For server and service applications the Web and Java SDKs provide automatic telemetry collection of all incoming process requests and details of all outgoing dependency calls. This information is critical to understand the performance and operational characteristics of a server app. The SDKs provide a deep level of data collection, including information on duration and performance, status codes, and correlation to other telemetry data.

The Application Insights SDKs support the ability to collect machine performance counters from where an application is running. In addition to collecting basic performance counters like processor CPU and available memory, the SDKs support collection of any custom performance counter from a Windows machine. Collection of performance counters can provide significant insight into monitoring and diagnosing impact the application host environment is having on an application.

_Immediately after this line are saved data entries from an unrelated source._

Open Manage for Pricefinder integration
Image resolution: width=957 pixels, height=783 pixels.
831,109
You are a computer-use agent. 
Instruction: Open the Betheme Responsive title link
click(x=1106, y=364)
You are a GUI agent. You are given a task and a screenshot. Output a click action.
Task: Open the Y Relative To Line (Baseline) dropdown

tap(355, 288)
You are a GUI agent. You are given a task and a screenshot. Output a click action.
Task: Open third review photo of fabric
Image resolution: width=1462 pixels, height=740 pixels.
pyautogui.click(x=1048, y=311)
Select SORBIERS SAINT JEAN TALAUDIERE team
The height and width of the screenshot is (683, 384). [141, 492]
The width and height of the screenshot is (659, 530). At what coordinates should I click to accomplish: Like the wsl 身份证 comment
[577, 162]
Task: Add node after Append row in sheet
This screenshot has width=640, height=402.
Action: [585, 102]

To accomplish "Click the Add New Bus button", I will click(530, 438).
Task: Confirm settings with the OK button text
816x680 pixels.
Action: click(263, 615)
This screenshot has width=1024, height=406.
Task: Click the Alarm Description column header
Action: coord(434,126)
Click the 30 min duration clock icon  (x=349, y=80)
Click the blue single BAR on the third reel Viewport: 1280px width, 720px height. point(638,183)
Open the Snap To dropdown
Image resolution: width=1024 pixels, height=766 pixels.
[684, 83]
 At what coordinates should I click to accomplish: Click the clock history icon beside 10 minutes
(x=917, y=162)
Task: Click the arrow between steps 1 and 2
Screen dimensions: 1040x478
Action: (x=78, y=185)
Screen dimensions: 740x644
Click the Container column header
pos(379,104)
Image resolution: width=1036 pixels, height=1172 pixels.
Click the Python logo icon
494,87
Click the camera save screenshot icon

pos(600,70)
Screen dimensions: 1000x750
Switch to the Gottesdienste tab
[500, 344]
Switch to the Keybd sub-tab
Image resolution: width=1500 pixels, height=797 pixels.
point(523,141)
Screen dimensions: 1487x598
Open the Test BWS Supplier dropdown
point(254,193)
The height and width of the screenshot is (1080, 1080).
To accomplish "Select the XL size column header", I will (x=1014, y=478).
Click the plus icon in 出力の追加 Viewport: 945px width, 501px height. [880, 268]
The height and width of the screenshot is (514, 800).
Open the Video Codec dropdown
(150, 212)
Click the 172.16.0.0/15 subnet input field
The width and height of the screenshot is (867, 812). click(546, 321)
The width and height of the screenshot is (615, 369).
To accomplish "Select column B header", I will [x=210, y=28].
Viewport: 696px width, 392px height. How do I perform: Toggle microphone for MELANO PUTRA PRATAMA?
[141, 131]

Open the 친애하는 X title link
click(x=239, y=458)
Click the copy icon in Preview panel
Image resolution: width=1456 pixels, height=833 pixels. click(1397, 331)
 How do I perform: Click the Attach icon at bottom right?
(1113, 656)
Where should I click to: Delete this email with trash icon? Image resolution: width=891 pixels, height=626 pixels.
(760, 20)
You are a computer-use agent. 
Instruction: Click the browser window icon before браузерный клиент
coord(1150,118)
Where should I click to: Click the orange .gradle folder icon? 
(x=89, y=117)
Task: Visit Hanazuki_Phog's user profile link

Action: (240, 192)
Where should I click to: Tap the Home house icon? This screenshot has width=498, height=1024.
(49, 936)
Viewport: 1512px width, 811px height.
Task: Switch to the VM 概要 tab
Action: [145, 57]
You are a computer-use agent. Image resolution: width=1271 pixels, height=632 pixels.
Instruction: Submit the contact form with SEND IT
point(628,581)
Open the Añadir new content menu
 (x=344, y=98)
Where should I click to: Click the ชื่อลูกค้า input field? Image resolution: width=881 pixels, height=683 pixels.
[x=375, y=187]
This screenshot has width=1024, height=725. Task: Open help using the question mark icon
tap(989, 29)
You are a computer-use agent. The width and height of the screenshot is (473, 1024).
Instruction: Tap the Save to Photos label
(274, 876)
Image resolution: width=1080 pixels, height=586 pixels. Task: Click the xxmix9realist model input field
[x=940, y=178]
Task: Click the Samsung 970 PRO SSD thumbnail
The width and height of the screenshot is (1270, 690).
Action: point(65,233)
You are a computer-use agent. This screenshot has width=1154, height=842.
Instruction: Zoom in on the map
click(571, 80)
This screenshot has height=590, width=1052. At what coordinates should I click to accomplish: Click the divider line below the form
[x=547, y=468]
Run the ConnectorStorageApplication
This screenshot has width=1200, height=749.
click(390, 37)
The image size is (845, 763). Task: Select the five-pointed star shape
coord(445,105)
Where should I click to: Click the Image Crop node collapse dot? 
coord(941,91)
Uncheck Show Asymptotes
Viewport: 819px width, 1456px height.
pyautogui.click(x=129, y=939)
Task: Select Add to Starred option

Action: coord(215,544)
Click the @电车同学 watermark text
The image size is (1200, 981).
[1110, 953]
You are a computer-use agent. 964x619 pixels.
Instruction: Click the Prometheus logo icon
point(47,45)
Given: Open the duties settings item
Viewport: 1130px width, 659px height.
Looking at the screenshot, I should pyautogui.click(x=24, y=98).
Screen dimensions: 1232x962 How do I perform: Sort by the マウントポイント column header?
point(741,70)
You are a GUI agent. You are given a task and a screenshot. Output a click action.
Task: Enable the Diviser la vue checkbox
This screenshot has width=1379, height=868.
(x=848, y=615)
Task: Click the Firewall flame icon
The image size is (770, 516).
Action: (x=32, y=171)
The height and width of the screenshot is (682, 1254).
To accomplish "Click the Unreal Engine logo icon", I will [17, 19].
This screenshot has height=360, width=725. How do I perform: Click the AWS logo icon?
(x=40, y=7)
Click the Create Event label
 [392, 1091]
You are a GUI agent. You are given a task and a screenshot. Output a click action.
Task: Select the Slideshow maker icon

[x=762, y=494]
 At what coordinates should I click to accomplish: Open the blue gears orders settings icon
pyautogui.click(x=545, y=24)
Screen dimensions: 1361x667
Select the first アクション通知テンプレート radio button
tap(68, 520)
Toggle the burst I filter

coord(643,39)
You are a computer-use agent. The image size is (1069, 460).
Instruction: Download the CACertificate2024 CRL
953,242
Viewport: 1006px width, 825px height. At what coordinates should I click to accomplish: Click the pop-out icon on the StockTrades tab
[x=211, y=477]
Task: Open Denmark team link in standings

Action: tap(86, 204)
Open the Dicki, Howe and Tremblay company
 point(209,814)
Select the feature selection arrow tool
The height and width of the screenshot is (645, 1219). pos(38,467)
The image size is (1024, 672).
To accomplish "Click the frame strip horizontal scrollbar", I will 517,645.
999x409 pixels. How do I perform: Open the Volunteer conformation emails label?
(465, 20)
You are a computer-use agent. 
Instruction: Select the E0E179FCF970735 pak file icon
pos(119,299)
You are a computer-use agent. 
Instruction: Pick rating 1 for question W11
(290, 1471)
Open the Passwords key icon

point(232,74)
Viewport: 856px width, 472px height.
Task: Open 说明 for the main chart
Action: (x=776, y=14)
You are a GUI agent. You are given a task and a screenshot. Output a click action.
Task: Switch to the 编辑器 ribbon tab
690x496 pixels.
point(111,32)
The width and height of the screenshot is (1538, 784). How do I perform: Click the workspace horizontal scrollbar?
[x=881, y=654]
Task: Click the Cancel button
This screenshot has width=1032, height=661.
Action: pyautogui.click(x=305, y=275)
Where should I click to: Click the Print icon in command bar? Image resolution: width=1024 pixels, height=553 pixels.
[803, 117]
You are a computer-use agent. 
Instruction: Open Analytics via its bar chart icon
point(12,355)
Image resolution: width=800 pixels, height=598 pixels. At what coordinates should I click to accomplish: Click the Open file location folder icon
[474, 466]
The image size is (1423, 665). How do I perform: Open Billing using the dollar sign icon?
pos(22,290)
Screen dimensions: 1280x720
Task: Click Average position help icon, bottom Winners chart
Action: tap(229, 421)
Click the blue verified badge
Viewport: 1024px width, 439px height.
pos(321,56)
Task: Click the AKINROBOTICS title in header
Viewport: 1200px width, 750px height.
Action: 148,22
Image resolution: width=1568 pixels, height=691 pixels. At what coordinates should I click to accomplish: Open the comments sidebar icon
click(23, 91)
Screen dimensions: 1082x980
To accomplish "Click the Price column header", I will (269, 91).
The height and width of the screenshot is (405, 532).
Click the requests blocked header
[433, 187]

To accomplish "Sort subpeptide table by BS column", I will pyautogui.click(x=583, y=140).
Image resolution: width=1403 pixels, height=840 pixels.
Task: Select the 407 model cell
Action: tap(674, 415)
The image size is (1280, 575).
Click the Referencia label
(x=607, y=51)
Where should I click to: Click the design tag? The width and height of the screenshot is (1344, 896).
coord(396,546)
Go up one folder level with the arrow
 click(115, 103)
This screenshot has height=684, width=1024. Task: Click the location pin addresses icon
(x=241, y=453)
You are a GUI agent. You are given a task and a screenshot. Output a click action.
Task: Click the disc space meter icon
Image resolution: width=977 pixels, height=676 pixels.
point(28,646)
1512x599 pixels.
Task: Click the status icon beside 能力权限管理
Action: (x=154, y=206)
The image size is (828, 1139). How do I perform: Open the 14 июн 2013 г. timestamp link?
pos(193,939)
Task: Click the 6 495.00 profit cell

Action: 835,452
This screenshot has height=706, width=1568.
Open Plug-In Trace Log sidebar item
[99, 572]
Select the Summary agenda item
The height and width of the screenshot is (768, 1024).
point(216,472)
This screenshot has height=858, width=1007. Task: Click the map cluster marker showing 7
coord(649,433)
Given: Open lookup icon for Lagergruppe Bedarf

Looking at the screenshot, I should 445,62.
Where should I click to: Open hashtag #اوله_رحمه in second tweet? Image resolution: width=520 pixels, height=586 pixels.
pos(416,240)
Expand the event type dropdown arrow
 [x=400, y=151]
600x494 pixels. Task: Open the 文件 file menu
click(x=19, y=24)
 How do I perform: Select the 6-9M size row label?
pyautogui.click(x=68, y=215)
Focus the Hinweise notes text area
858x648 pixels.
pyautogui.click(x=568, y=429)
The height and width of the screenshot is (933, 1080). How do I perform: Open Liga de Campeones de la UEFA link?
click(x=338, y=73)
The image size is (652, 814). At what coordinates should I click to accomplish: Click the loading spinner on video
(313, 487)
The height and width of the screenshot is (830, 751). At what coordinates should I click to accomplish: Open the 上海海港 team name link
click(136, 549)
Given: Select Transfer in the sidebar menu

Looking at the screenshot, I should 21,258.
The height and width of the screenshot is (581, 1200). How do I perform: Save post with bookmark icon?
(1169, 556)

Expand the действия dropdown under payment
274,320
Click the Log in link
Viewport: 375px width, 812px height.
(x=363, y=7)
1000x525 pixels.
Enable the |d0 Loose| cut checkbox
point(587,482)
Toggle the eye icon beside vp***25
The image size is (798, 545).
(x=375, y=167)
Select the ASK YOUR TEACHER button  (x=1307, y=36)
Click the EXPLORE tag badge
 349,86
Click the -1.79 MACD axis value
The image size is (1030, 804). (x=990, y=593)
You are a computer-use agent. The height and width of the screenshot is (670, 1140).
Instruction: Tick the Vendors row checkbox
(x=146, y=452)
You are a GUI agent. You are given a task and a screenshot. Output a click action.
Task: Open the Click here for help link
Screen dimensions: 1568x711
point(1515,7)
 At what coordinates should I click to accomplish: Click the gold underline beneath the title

Application Insights SDKs allow the collection of trace (or log) telemetry. Developers can configure the SDKs to automatically capture telemetry from many of the existing popular trace logging frameworks available using including Log4Net, NLog, System.Diagnostics, LogBack, or Log4J. In addition to automatic collect developers can always log trace telemetry directly through the SDK API.

The SDK provide a simple and powerful API which allows for logging of any custom telemetry data. All automatic telemetry can be controlled, augmented, or replaced through the API. It also exposes two dedicated custom telemetry types, Events and Metrics, offering tools for collecting any telemetry data. Custom Events represent a single discrete instance of any tracked actions within an application. Custom Metrics support logging of time-series based data, through simple logging of data values, for the ability to extract average and sum metrics over time. In addition, like all telemetry, custom telemetry can be populated with properties, allowing for later multi dimensional analysis.

The Azure team suggests the best way to understand the value of Application Insights and the functionality provided by the SDKs is to add Application Insights to an existing application or try it out with a new prototype application. The getting started process should take no longer than 5 minutes. In addition, new applications are created as part of a free tier, allowing for a quick and no risk evaluation.